*** Data listing Section Begins ***
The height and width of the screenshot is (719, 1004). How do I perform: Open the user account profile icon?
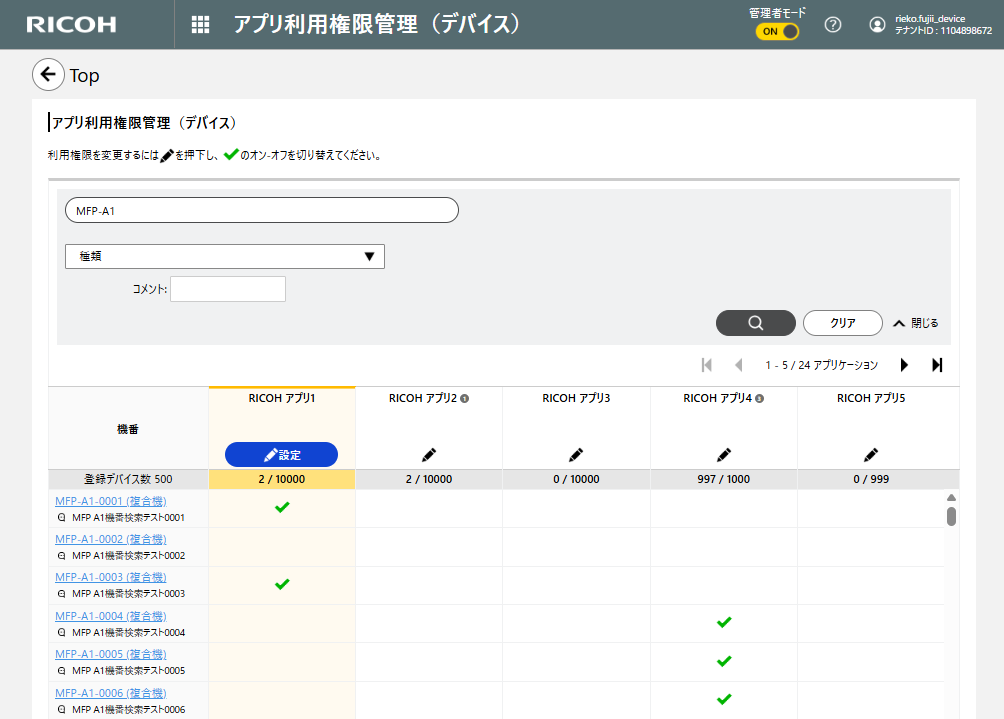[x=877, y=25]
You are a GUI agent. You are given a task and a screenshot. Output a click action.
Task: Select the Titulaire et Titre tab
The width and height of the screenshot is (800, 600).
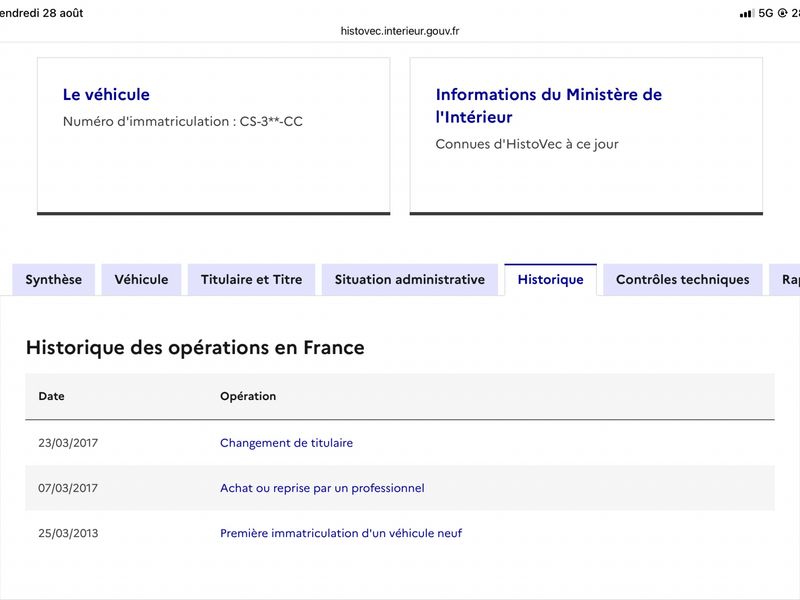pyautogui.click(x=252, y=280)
*** Data listing Section Ends ***
*Your goal:* Each line of the data needs to be output exactly, with any image excluded.

*Exercise solution:*
The height and width of the screenshot is (719, 1004). How do I perform: Open the user account profile icon?
[x=877, y=25]
You are a GUI agent. You are given a task and a screenshot. Output a click action.
Task: Select the Titulaire et Titre tab
The width and height of the screenshot is (800, 600).
pyautogui.click(x=252, y=280)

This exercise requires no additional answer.